As Tablet‘s writer, Michael C. Moynihan, explains in his piece: “He [Lehrer] claimed to have been given access, by Dylan’s manager Jeff Rosen, to an extended — and unreleased — interview shot for Martin Scorsese’s documentary No Direction Home.”
Moynihan continues: “Over the next three weeks, Lehrer stonewalled, misled and, eventually, outright lied to me. Yesterday, Lehrer finally confessed that he has never met or corresponded with Jeff Rosen, Dylan’s manager; he has never seen an unexpurgated version of Dylan’s interview for No Direction Home, something he offered up to stymie my search; that a missing quote he claimed could be found in an episode of Dylan’s “Theme Time Radio Hour” cannot , in fact, be found there; and that a 1995 radio interview, supposedly available in a printed collection of Dylan interviews called The Fiddler Now Upspoke, also didn’t exist. When, three weeks after our first contact, I asked Lehrer to explain his deceptions, he responded, for the first time in our communication, forthrightly: ‘I couldn’t find the original sources,’ he said. ‘I panicked. And I’m deeply sorry for lying.’”
Now Lehrer has released his own statement, which includes the announcement of resignation from The New Yorker. Lehrer has worked for The New Yorkerfor less than two months, and in that short time, has caused a stir over plagiarizing his own past works in “new” blog posts. Lehrer’s full statement is below, which Lori Glazer, a representative for his publisher Houghton Mifflin Harcourt, provided to CBS Local. Houghton Mifflin Harcourt also provided a note, in which the publishing house says they “are exploring all options available” and “are taking the e-book of Imagine off-sale, and halting shipment of physical copies.”

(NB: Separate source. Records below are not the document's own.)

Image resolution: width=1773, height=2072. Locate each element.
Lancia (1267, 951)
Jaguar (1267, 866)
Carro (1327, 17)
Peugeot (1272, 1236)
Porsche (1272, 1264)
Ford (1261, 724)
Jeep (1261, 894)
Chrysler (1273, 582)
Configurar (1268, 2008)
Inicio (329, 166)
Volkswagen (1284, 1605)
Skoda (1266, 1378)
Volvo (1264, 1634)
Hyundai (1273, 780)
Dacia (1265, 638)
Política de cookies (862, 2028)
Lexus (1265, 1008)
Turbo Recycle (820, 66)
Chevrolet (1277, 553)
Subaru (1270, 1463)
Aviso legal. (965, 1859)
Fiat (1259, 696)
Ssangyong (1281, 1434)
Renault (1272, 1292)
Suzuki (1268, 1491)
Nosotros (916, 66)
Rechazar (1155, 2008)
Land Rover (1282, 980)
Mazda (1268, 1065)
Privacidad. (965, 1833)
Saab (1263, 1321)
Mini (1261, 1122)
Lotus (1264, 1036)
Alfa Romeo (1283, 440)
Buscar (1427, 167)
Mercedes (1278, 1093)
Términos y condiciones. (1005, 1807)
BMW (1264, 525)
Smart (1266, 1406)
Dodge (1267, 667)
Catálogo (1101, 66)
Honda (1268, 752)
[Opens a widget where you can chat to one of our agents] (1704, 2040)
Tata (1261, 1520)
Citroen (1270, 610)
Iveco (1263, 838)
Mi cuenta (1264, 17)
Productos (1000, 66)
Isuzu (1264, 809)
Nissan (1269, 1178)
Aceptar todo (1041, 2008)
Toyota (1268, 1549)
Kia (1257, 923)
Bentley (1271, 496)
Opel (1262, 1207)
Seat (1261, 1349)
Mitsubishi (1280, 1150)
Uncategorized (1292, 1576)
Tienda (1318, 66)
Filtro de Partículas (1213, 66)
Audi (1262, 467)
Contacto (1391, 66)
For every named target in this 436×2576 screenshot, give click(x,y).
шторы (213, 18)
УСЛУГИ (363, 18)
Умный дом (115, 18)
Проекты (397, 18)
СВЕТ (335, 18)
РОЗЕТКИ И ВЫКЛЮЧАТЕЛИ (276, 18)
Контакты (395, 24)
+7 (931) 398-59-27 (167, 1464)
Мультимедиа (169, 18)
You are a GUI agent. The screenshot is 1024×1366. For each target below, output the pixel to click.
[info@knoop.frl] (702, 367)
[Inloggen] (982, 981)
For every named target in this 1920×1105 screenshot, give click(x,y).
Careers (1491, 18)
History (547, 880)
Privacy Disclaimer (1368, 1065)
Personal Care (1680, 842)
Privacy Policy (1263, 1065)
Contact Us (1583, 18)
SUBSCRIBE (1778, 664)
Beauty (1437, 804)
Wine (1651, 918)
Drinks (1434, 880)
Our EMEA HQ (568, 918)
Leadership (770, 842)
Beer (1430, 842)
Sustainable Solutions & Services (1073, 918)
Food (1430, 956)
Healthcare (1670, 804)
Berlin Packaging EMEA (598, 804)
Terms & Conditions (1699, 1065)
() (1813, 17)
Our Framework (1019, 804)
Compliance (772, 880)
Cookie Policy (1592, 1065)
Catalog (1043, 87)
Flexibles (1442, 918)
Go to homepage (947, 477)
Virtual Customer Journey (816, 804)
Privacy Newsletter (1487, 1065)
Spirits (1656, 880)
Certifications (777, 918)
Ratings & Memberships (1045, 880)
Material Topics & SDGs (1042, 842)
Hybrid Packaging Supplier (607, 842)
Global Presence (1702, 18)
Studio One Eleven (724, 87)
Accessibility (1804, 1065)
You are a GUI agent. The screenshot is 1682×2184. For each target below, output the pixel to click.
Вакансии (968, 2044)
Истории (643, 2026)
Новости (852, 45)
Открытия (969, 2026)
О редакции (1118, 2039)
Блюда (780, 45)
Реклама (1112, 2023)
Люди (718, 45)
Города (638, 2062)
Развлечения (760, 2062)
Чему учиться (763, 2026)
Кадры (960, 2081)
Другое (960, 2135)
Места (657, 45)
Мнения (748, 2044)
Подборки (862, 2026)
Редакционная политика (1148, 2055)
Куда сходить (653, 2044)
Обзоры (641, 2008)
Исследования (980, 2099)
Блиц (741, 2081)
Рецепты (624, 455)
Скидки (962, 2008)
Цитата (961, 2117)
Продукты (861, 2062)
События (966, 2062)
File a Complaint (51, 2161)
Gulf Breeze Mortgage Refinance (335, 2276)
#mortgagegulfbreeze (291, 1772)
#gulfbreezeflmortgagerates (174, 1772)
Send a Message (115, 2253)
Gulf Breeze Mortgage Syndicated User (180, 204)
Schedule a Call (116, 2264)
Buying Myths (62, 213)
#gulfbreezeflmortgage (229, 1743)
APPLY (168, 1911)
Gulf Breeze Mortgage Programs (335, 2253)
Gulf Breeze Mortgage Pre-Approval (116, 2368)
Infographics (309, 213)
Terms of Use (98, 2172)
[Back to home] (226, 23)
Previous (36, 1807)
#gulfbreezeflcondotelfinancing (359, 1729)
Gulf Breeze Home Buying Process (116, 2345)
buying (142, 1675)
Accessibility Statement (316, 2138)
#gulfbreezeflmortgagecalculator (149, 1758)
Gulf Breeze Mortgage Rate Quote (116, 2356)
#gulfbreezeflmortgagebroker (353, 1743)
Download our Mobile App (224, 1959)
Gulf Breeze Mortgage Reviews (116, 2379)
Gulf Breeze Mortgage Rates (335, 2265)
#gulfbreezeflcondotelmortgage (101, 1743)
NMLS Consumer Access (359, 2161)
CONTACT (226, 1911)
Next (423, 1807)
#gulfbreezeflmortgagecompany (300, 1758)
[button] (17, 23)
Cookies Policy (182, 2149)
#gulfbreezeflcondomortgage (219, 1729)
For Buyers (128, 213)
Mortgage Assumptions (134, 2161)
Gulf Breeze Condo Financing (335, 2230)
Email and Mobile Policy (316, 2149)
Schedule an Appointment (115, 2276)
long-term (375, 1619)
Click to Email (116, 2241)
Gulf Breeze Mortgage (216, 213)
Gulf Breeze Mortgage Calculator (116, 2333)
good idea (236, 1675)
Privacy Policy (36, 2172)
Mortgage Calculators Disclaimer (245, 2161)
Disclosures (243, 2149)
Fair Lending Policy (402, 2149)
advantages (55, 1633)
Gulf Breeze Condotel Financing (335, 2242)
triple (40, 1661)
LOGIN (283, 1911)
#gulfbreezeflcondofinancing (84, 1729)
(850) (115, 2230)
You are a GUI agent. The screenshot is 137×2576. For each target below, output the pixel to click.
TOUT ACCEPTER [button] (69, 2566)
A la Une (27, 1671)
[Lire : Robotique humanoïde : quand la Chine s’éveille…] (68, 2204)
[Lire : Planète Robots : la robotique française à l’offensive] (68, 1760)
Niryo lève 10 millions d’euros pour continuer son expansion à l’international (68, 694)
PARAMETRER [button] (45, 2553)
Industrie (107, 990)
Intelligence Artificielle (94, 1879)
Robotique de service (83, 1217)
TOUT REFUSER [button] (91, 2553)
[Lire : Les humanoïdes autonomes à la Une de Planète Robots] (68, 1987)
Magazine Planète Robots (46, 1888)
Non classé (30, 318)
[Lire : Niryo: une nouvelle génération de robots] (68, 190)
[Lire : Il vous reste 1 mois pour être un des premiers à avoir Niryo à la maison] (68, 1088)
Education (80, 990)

“Three weeks ago, I received an email from journalist Michael Moynihan asking about Bob Dylan quotes in my book IMAGINE. The quotes in question either did not exist, were unintentional misquotations, or represented improper combinations of previously existing quotes. But I told Mr. Moynihan that they were from archival interview footage provided to me by Dylan’s representatives. This was a lie spoken in a moment of panic. When Mr. Moynihan followed up, I continued to lie, and say things I should not have said. The lies are over now. I understand the gravity of my position. I want to apologize to everyone I have let down, especially my editors and readers. I also owe a sincere apology to Mr. Moynihan. I will do my best to correct the record and ensure that my misquotations and mistakes are fixed. I have resigned my position as staff writer at The New Yorker.”
As for Dylan’s camp, their response was that “they were unfamiliar with Lehrer, had never read his book, there was no bobdylan.com headquarters, and, to the best of their recollection, no one there had screened outtakes from No Direction Home for Lehrer.”
Imagine was published in March to positive reviews, sales of 200,000 copies, according to Houghton Mifflin, and 16 weeks on The New York Times’ nonfiction bestseller list.